I find myself often dancing with words in the liminal space between borders. As a performance poet, I memorize my poems, dress up and act them out theatrically. I have performed bilingual poems to a mostly English speaking audience, performed poetry in galleries and community centers, created events with artists, musicians, and healers as well as poets. And my favorite project: an art installation developed from writing workshops for youth in crisis, some of them homeless, some of them with broken homes where they have been abused, some of them with chemical dependencies and probation officers, some of them teen parents. The teens built the structure to house the CD recording of their writings and other teens made collages out of the photos they took of places where they feel they belong or feel safe. The structure, based on the concept of the Jewish sukkah, was covered in tie dyed cloth art students had made. In the Shelter of Words was installed at the school, at an art gallery, at an event for awareness of youth and homelessness, and at Mid-town Global Market, a multi-cultural market place.

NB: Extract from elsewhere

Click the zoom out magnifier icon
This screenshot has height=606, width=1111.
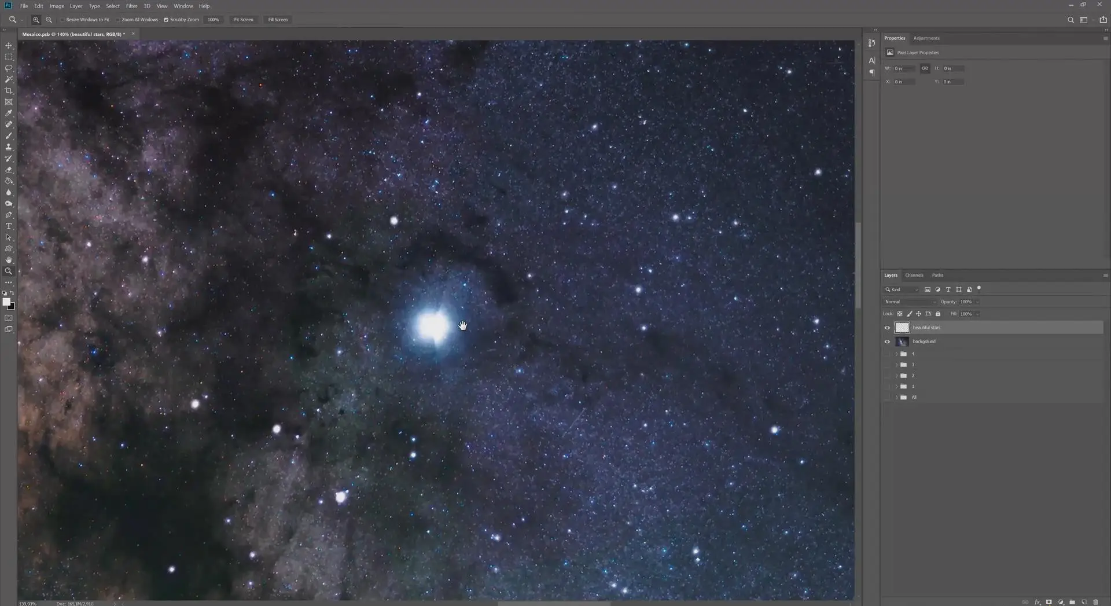tap(49, 20)
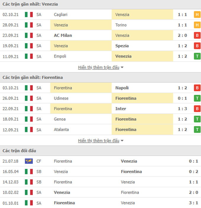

A space where the public could intersect with their daily world.

 

I have danced in the space between worlds when my dear ones have passed to the other side, the space where words can only be translations of profound grief, awkward at times, soaring with beauty at others, where words connected me to the hearts of my audience, where words catch a glimpse of what is inexpressible.

 

And now I dance in the space between sending back the galleys and having the book in my hands. Dar la luz, the Latinos say, to give or bring to light. Birth is a bringing to Light. My previous book Ceremonies of the Spirit was a very personal collection of love poems that traveled a spiral from infatuation to consecration. This chapbook transparencies of light is a mosaic of women's voices, from Native American, from the Middle East, mothers who have lost children, single mothers, wise women struggling with hormones and the desire to be young and sexy again. These poems poured forth from my experiences of living in New Mexico and Israel and wanting to be a conduit, a voice for women who may not have one.

 

I loved performing poems from Ceremonies. It was a blast to dress up in lace and perform "I don't want to be your Angel any more...I want to be a tease, a flirt, a run for your money." Or the poem flavored by Runi: "Oh my friends, I am mad with love and no one sees how sweetly I am harnessed to this yoke." Or to drape a veil over my face as I finished with: "To stand in the place where I am both mirror and veil."

 

But to dance with the sorrow of women in the midst of war and revolt, to be the teen choosing a week-end in New York City instead of a prom, to be in your face as a hooker determined to hold onto her belief that her pimp loves her, to be a single mom on her knees with fear for her son, how will I become these women on stage? To be authentic to their voices, their destinies, their joys?

 

I love a challenge. Birthing my book is another type of revelation. Not of my self but our selves. Our feminine selves, full of love and fear, rage and celebration, humility and strength, and the stories we tell about our lives that connect us to each other and to the world. I will listen as their voices come through me on stage just as I listened for their stories to come through me onto the page.